All hapū had agreed not to issue any cultural harvesting permits for hui and tangihanga.
“We are giving up a legal right that we have to obtain this understanding. We want this to be based on the concern of the whole community.
Several people raised concerns that the proposed closure would shift the problem to other areas.
Okeroa said they shared information with hapū from other regions, who could move in to protect their own coast if they saw the need.
During the two years of the coast being closed, plans would be made to protect the resource once it reopens, the meeting heard.
Taipuni Rakere, who is part of the Te Kahui o Taranaki Iwi environmental team, said they were working with a Taranaki Regional Council scientist, schoolchildren, kaumātua and hapū members, to investigate current populations of shellfish, and also ensure the traditional practices were not forgotten during the ban.
The legal closure proposal will protect all shellfish, including pāua, kina and pūpū; lobster, crabs; octopus, anemones, conger eel; and all algae (excluding beach cast).

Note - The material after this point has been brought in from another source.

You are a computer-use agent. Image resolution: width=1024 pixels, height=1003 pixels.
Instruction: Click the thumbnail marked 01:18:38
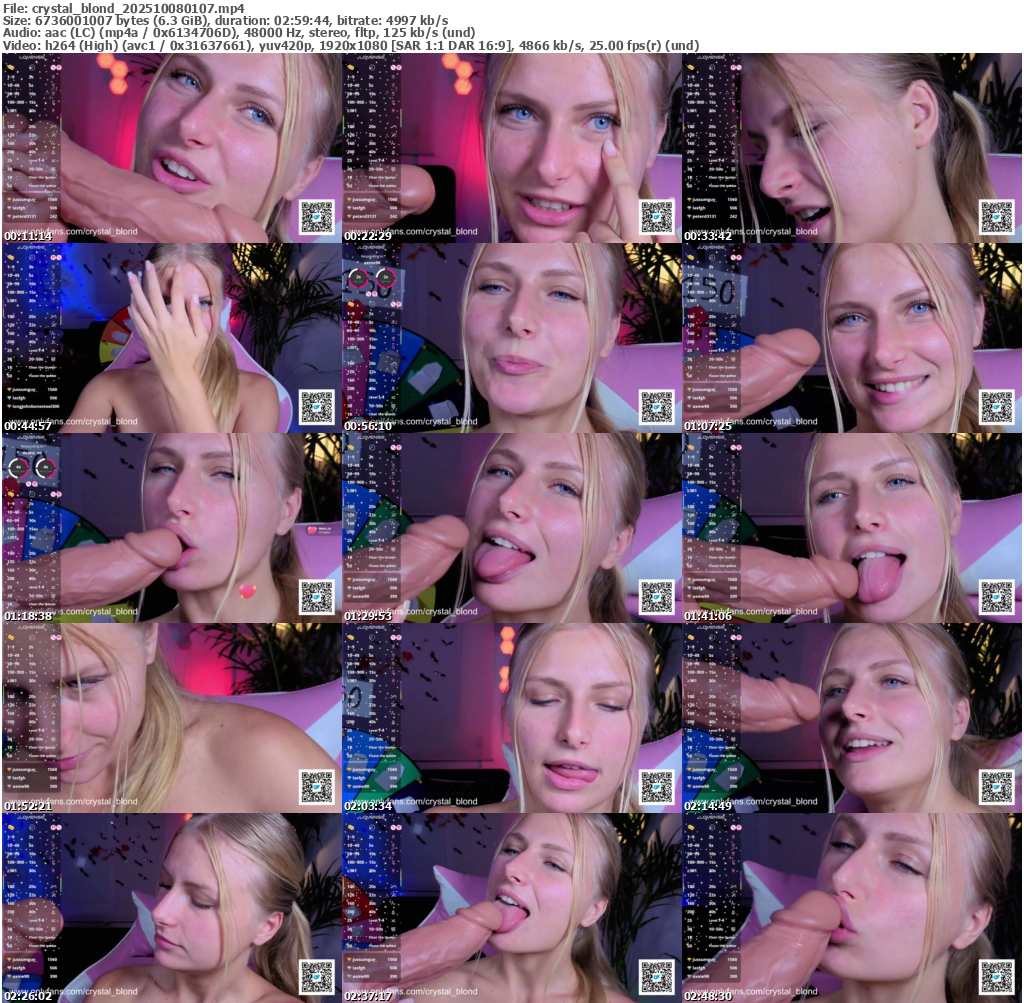pos(171,528)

The ban under Section 186a of the Fisheries Act would extend two nautical miles offshore, covering some 300 square kilometres, but finfish are not included.
The Ministry of Primary Industries (MPI) has called for submissions “from persons with an interest in the stocks concerned or in the effects of fishing in the area concerned”.
Public submissions close September 15.
New Plymouth District Council’s iwi relations staff have been asked to draft a proposal for councilors to consider at their September 6 meeting.